Bab 1

Evie

Akhirnya, aku berhasil. Setelah empat tahun menjadi murid teladan, aku akhirnya bisa melangkah melewati panggung itu. Pesta kelulusan berlangsung meriah di sekitarku. Orang-orang menari, bernyanyi, dan bersorak-sorai sambil bersenang-senang. Tidak ada yang memperhatikanku. Aku cenderung menjauh dari sorotan.

Aku sangat bersemangat menerima undangan ini. Timothy Hayes sendiri yang mengundangku ke pesta ini. Ini adalah pesta rumah pertamaku. Dan kabarnya, pesta rumah Timothy terkenal gila dan seru. Semua orang di sekolah berebut mendapatkan undangan. Para cowok melempar koin. Para cewek mengasah kuku mereka yang rapi, bersiap-siap berjuang untuk berada di sisi Timothy.

Itu masuk akal. Dia adalah cowok paling keren di sekolah.

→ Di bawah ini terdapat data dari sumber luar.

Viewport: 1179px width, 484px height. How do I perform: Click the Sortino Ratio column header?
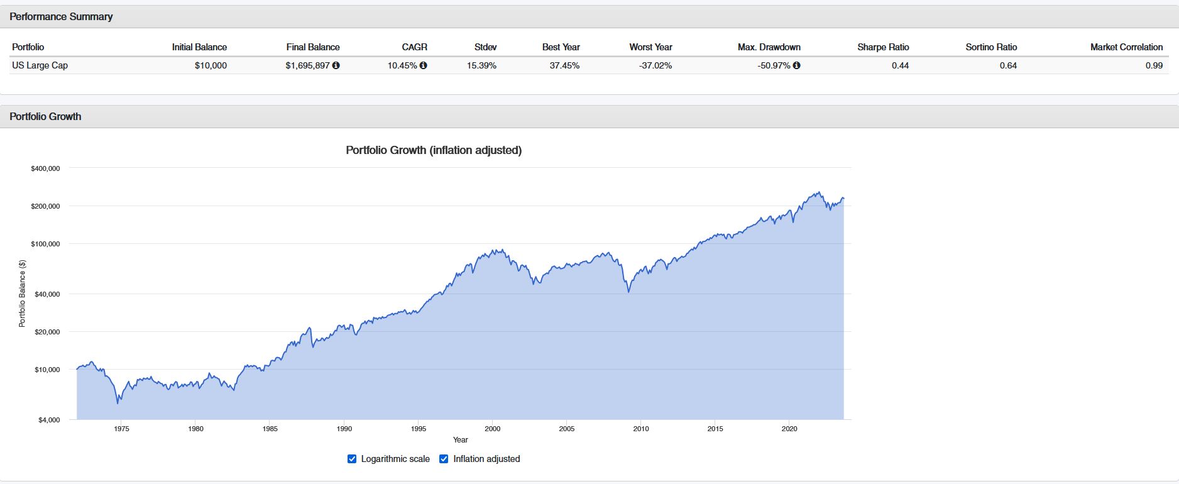(991, 47)

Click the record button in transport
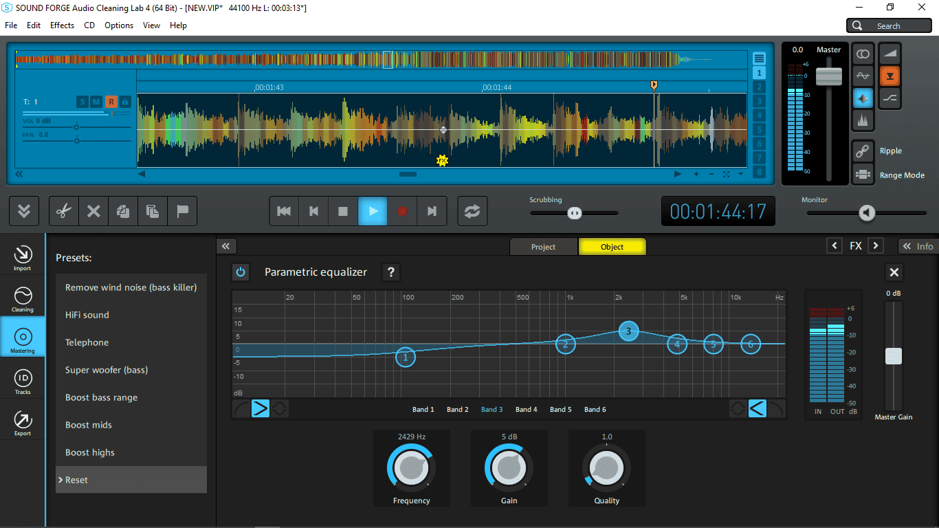[402, 211]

“Hey, Evie, aku butuh satu tanda tangan terakhir untuk buku tahunan,” aku perlahan mengangkat daguku untuk bertemu dengan mata hazel satu-satunya cowok yang akan aku pertaruhkan segalanya untuknya. Timothy Hayes. “Kamu tanda tangan terakhirku.”

“Aku nggak bawa pulpen,” kataku canggung.

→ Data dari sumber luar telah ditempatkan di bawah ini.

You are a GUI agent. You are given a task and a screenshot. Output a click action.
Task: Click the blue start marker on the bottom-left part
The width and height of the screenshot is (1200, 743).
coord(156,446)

Dia mengangkat bahu. “Aku punya di kamarku. Ayo,” dia mendesak, menggenggam tanganku dan menarikku ke atas menuju kamarnya.

Sekarang, semuanya berubah. Di sana, berbaring di sampingku, adalah Timothy.

Insting pertamaku adalah berteriak. Tapi aku menggigit lidahku dan menutup wajahku dengan bantal.

Ketika aku akhirnya bisa mengendalikan diri, aku duduk dan melihat sekeliling kamar. Pakaian-pakaianku berserakan di lantai. Aku melihat ke bawah pada diriku sendiri. Aku tidur dengan jersey-nya. Nomor 9 tercetak tebal di depan dengan gambar maskot sekolah kami, bulldog.

Tapi malam itu sudah berakhir dan aku harus pulang. Menyelinap keluar dari kamar, dengan pakaian di tangan, aku bergegas ke pintu depan dan kembali ke rumahku.

**

Beberapa hari berlalu dan malam itu terus terbayang di pikiranku. Timothy telah memilihku. Rasanya sangat menyenangkan dilihat olehnya. Mataku tidak pernah lepas dari jersey itu. Aku harus mengembalikannya. Pasti itu berarti banyak baginya.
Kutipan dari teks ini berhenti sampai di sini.